LONDON - In the 16th century Europe successfully repelled the Ottoman Empire’s advance at the Siege of Vienna. Those defences have been latterly breached judging by the share price declines of European banks with substantial Turkish operations. On Friday shares in BBVA , UniCredit and BNP Paribas all fell by between 3 percent and 4 percent, underperforming the EURO STOXX Banks Index, thanks to fears of a spreading economic crisis.

The Turkish lira depreciated in value by nearly 6 percent against the euro on Friday, compounding a quarter percent decline since May. Against the dollar, it is already at record lows. The good news for the European banking sector is the scope for contagion is relatively low. Spanish banks have the highest exposure to Turkey, at nearly 5 percent of lenders’ total foreign claims, followed by Italian banks at 2 percent, according to the Bank for International Settlements.

The market’s reaction could be more discriminating. BNP owns a majority stake in Turkish retail bank TEB, but the latter contributes a fraction of pre-tax profit and Turkey accounts for about 2 percent of group assets. BBVA’s Garanti Bank holding means the state accounts for 11.5 percent of group earnings and around the same proportion of group assets. UniCredit said that its Yapi Kredi arm represented less than 2 percent of revenue.

Turkey’s long-running economic difficulties have not yet led to a spike in bad debts, which at 2.9 percent of lending in June remain modest. But impairments on the BBVA’s Turkish financial assets ballooned by a worrying two-thirds in the first half year-on-year. If they experienced Greek-style bad debts and had to write down their Turkish assets by, say, one tenth, it would potentially knock 2 percentage points off BBVA’s 11.4 percent common equity Tier 1 ratio.

A key distinguishing factor will be to what extent local operations were self-funded with locally sourced deposits, as opposed to loans from the parent company. The former reduces the impact of currency volatility and mitigates the group having to take potential future losses. In 2012 in Greece, foreign banks were hit particularly hard by the mismatch.

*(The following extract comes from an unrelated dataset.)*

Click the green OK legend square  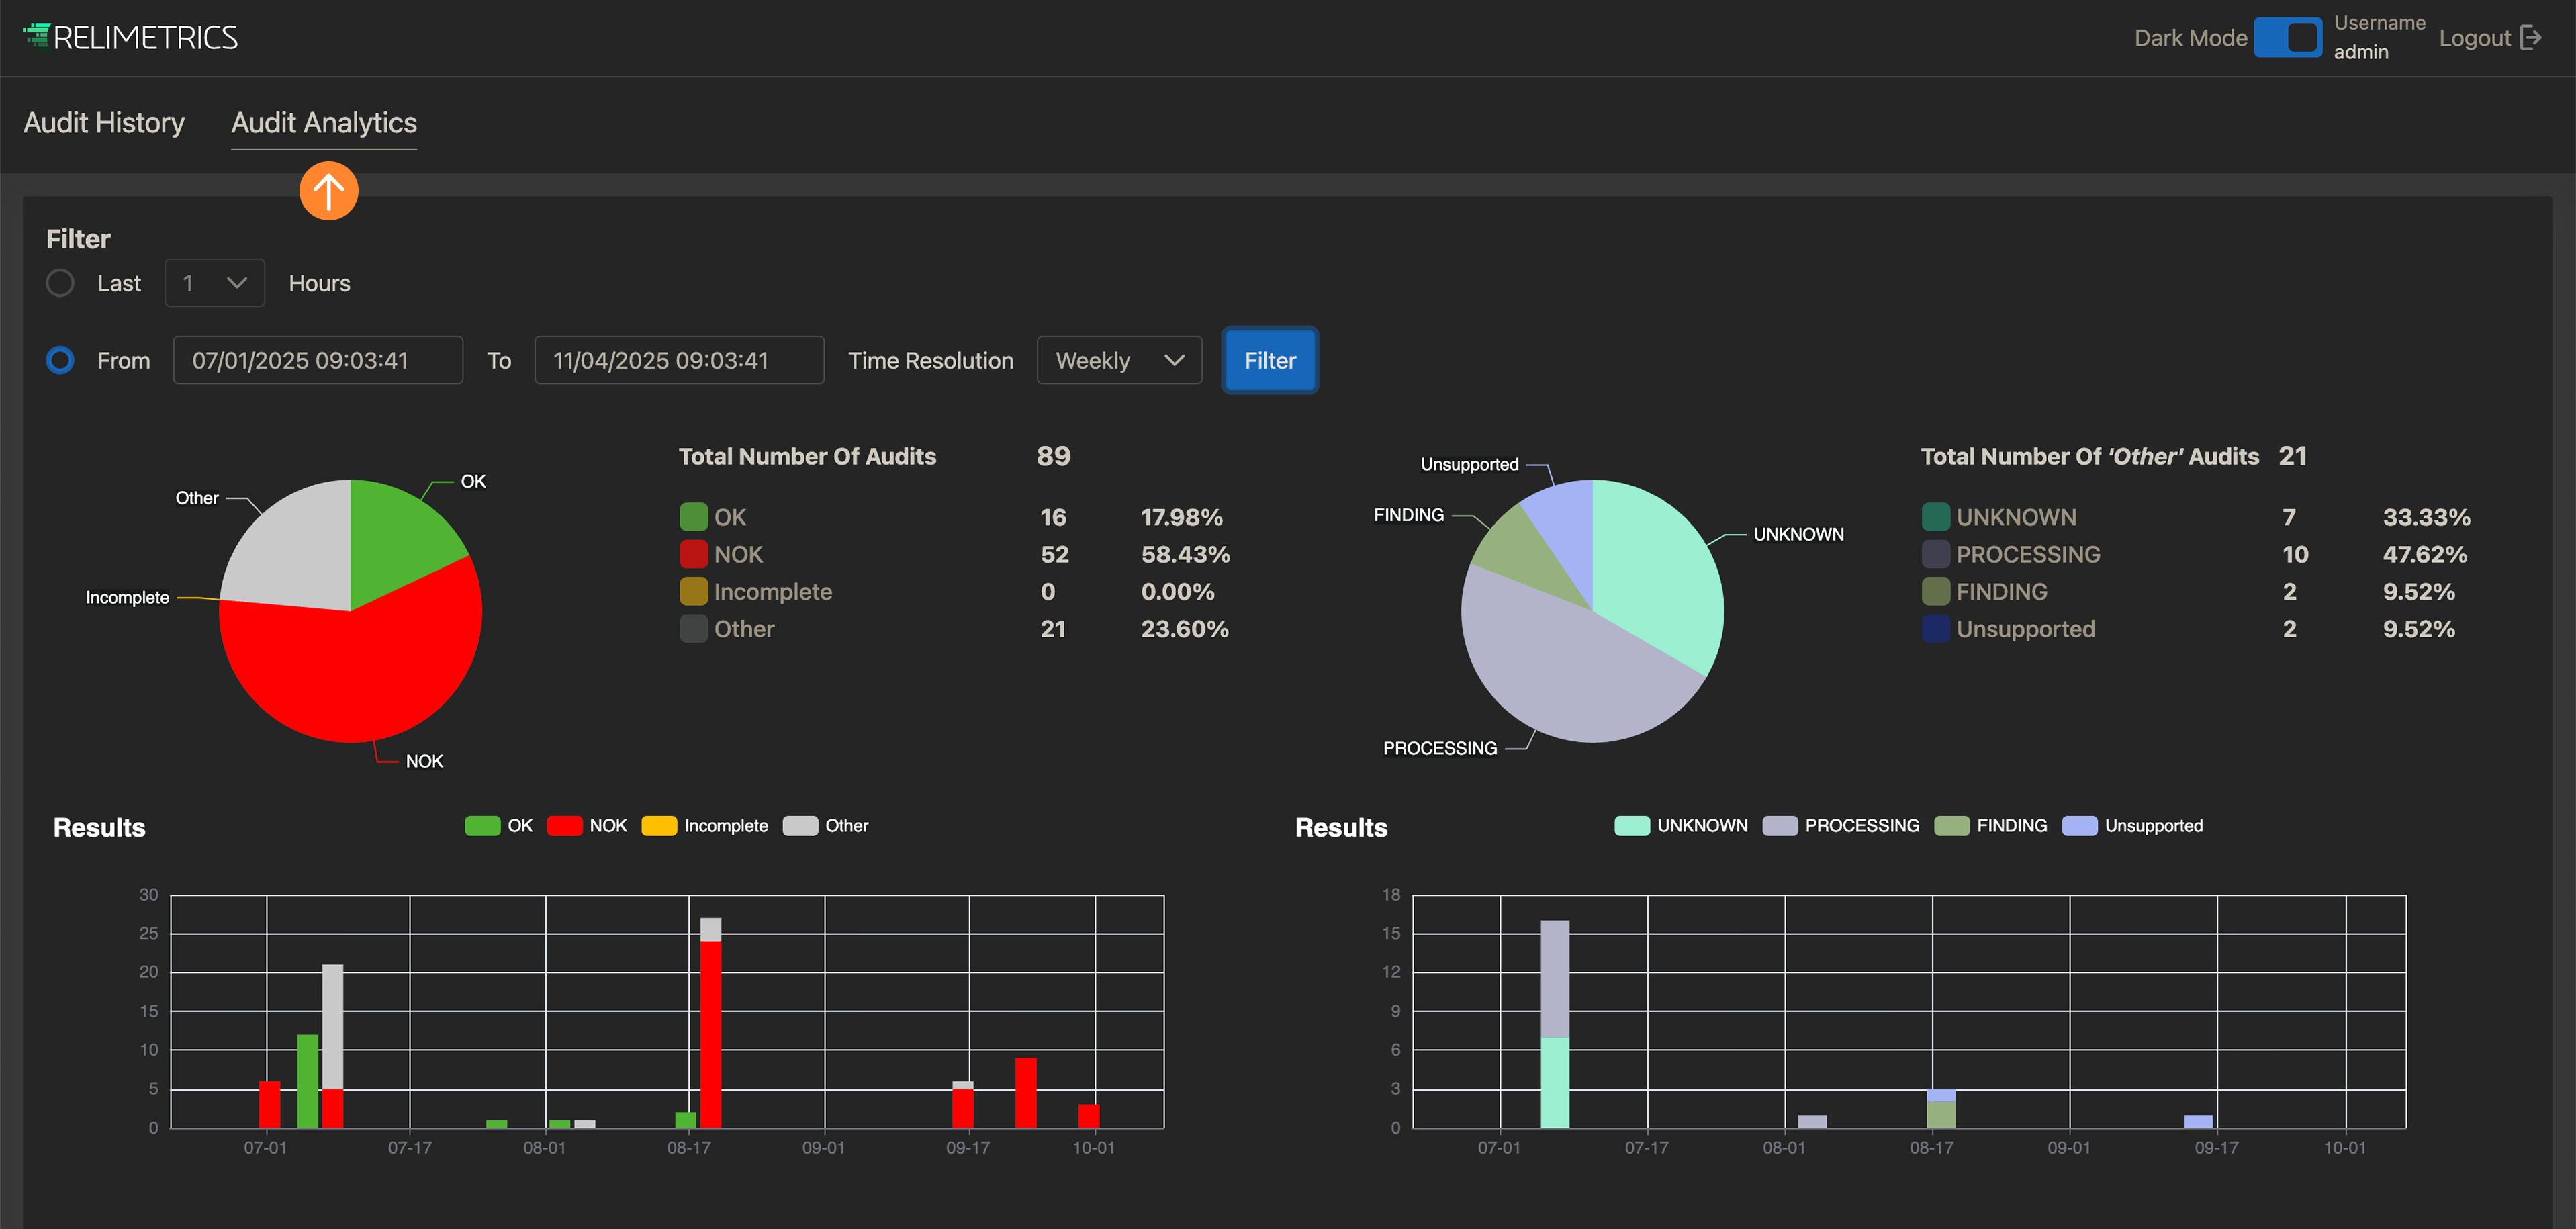coord(693,517)
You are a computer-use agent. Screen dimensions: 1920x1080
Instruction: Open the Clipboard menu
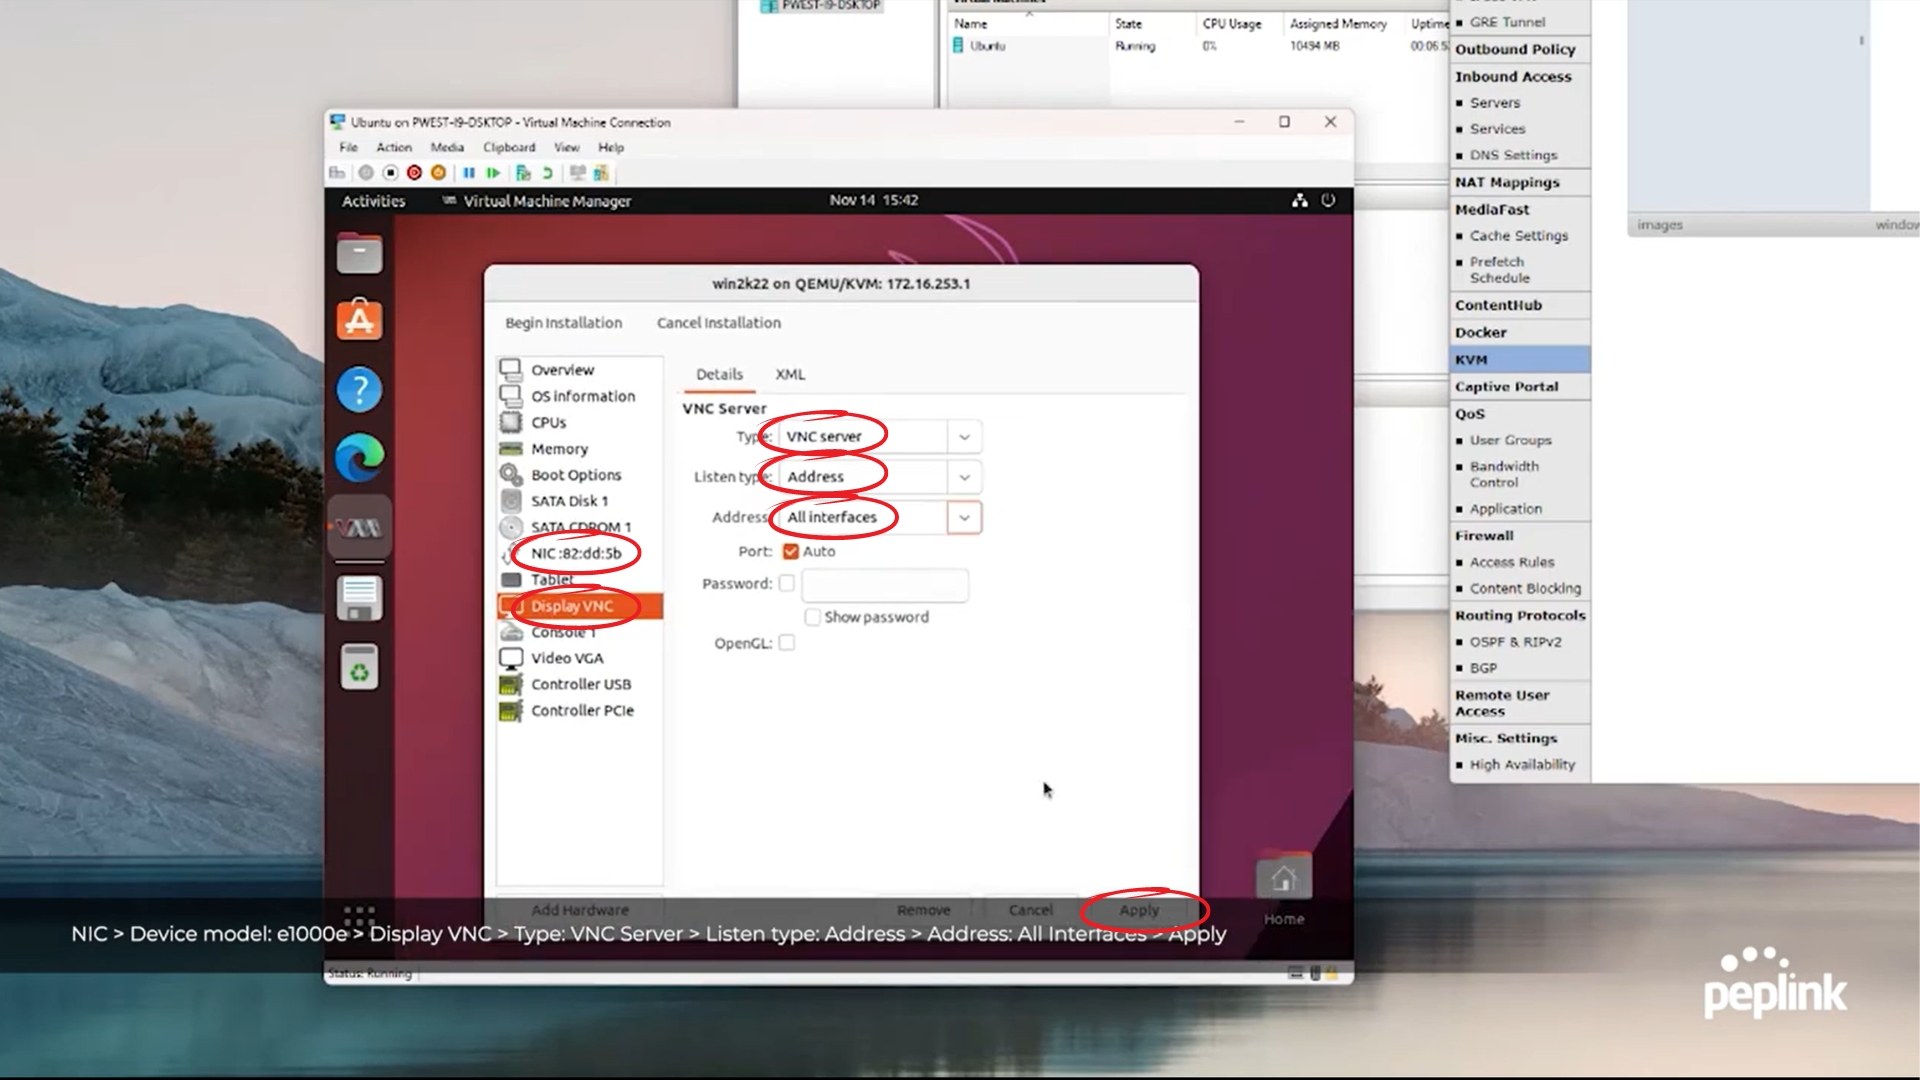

Both BNP and BBVA said their Turkish banks are self-funded. That kind of clarity is important for banks that don’t want to swallow further share price attacks.

CONTEXT NEWS

- Shares in three large European banks fell on August 10 as worries over a 10 percent plunge in the Turkish lira against the dollar weighed with those most exposed to the country.

- France’s BNP Paribas, Italy’s UniCredit and Spain’s BBVA shares fell by around 3 percent by 0928 GMT on August 10 after the Financial Times reported that the European Central Bank is concerned about their exposure to Turkey in light of the lira’s fall.

- The ECB’s Single Supervisory Mechanism, set up to monitor the activity of the region’s banks, has over the past couple of months begun to look more closely at European lenders’ links with Turkey, the FT added.